*What you will do*:
Restate the opening lines of the material below word for word, stopping after the line that contains "Click the 70000".
+++
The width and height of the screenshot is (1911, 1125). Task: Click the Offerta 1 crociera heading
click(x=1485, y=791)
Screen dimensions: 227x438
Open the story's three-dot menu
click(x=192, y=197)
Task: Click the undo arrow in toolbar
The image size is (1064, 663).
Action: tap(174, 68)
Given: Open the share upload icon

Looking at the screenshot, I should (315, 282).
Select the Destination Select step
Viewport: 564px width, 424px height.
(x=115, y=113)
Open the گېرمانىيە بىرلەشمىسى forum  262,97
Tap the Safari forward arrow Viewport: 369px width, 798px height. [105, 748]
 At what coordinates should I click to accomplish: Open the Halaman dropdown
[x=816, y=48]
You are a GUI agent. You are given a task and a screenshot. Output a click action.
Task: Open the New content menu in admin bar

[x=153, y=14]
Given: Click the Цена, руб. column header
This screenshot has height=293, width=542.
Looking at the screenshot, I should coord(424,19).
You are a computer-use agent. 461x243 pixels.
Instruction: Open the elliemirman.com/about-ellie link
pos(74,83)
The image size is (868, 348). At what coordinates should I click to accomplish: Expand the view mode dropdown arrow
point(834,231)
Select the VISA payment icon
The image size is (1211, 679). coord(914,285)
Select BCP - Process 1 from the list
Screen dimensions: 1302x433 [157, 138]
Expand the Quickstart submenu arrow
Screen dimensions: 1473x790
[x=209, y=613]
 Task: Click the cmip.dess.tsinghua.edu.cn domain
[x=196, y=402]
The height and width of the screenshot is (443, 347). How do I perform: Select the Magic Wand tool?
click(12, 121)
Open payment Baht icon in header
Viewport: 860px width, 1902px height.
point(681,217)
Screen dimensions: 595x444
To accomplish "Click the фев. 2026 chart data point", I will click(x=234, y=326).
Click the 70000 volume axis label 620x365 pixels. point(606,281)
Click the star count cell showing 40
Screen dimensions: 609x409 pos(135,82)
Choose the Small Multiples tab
+++
*Your solution*:
The width and height of the screenshot is (1911, 1125). Task: Click the Offerta 1 crociera heading
click(x=1485, y=791)
Screen dimensions: 227x438
Open the story's three-dot menu
click(x=192, y=197)
Task: Click the undo arrow in toolbar
The image size is (1064, 663).
Action: tap(174, 68)
Given: Open the share upload icon

Looking at the screenshot, I should (315, 282).
Select the Destination Select step
Viewport: 564px width, 424px height.
(x=115, y=113)
Open the گېرمانىيە بىرلەشمىسى forum  262,97
Tap the Safari forward arrow Viewport: 369px width, 798px height. [105, 748]
 At what coordinates should I click to accomplish: Open the Halaman dropdown
[x=816, y=48]
You are a GUI agent. You are given a task and a screenshot. Output a click action.
Task: Open the New content menu in admin bar

[x=153, y=14]
Given: Click the Цена, руб. column header
This screenshot has height=293, width=542.
Looking at the screenshot, I should coord(424,19).
You are a computer-use agent. 461x243 pixels.
Instruction: Open the elliemirman.com/about-ellie link
pos(74,83)
The image size is (868, 348). At what coordinates should I click to accomplish: Expand the view mode dropdown arrow
point(834,231)
Select the VISA payment icon
The image size is (1211, 679). coord(914,285)
Select BCP - Process 1 from the list
Screen dimensions: 1302x433 [157, 138]
Expand the Quickstart submenu arrow
Screen dimensions: 1473x790
[x=209, y=613]
 Task: Click the cmip.dess.tsinghua.edu.cn domain
[x=196, y=402]
The height and width of the screenshot is (443, 347). How do I perform: Select the Magic Wand tool?
click(12, 121)
Open payment Baht icon in header
Viewport: 860px width, 1902px height.
point(681,217)
Screen dimensions: 595x444
To accomplish "Click the фев. 2026 chart data point", I will click(x=234, y=326).
Click the 70000 volume axis label 620x365 pixels. point(606,281)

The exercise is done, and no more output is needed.